▸ WHAT TO DO
Could you copy each of the rows below verbatim, from first to last?

▸ SUPPLIED ENTRIES
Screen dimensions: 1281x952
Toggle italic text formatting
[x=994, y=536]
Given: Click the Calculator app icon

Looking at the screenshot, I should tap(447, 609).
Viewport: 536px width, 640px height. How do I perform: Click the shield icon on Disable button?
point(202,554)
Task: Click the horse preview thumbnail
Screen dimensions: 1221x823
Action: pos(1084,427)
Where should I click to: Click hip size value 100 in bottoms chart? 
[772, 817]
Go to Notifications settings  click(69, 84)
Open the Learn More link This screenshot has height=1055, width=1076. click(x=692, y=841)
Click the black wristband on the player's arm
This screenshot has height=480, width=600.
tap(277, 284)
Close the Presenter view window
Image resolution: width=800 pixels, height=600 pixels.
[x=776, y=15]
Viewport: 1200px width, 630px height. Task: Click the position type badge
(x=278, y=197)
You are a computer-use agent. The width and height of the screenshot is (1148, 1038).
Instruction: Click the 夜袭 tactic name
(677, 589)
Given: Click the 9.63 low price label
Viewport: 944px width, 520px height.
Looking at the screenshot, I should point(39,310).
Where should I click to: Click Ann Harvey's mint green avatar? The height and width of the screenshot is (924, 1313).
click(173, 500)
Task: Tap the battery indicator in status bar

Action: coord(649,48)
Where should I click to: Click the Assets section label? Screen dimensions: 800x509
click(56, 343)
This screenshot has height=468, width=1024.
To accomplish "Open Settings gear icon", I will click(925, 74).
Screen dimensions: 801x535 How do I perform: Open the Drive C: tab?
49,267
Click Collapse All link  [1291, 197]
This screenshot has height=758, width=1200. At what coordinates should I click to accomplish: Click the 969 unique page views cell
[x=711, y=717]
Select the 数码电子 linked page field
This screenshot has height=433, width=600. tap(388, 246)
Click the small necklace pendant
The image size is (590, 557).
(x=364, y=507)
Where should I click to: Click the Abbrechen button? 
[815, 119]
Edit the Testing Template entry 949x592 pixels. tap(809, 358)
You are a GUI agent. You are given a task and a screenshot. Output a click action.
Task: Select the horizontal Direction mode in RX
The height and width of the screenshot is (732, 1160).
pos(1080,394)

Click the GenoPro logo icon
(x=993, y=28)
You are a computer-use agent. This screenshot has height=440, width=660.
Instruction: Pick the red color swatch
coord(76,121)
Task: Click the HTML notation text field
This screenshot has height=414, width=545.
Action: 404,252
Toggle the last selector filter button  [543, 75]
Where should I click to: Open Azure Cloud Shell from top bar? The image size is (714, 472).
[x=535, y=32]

▸ WRITTEN SOLUTION
Screen dimensions: 1281x952
Toggle italic text formatting
[x=994, y=536]
Given: Click the Calculator app icon

Looking at the screenshot, I should tap(447, 609).
Viewport: 536px width, 640px height. How do I perform: Click the shield icon on Disable button?
point(202,554)
Task: Click the horse preview thumbnail
Screen dimensions: 1221x823
Action: pos(1084,427)
Where should I click to: Click hip size value 100 in bottoms chart? 
[772, 817]
Go to Notifications settings  click(69, 84)
Open the Learn More link This screenshot has height=1055, width=1076. click(x=692, y=841)
Click the black wristband on the player's arm
This screenshot has height=480, width=600.
tap(277, 284)
Close the Presenter view window
Image resolution: width=800 pixels, height=600 pixels.
[x=776, y=15]
Viewport: 1200px width, 630px height. Task: Click the position type badge
(x=278, y=197)
You are a computer-use agent. The width and height of the screenshot is (1148, 1038).
Instruction: Click the 夜袭 tactic name
(677, 589)
Given: Click the 9.63 low price label
Viewport: 944px width, 520px height.
Looking at the screenshot, I should point(39,310).
Where should I click to: Click Ann Harvey's mint green avatar? The height and width of the screenshot is (924, 1313).
click(173, 500)
Task: Tap the battery indicator in status bar

Action: coord(649,48)
Where should I click to: Click the Assets section label? Screen dimensions: 800x509
click(56, 343)
This screenshot has height=468, width=1024.
To accomplish "Open Settings gear icon", I will click(925, 74).
Screen dimensions: 801x535 How do I perform: Open the Drive C: tab?
49,267
Click Collapse All link  [1291, 197]
This screenshot has height=758, width=1200. At what coordinates should I click to accomplish: Click the 969 unique page views cell
[x=711, y=717]
Select the 数码电子 linked page field
This screenshot has height=433, width=600. tap(388, 246)
Click the small necklace pendant
The image size is (590, 557).
(x=364, y=507)
Where should I click to: Click the Abbrechen button? 
[815, 119]
Edit the Testing Template entry 949x592 pixels. tap(809, 358)
You are a GUI agent. You are given a task and a screenshot. Output a click action.
Task: Select the horizontal Direction mode in RX
The height and width of the screenshot is (732, 1160).
pos(1080,394)

Click the GenoPro logo icon
(x=993, y=28)
You are a computer-use agent. This screenshot has height=440, width=660.
Instruction: Pick the red color swatch
coord(76,121)
Task: Click the HTML notation text field
This screenshot has height=414, width=545.
Action: 404,252
Toggle the last selector filter button  [543, 75]
Where should I click to: Open Azure Cloud Shell from top bar? The image size is (714, 472).
[x=535, y=32]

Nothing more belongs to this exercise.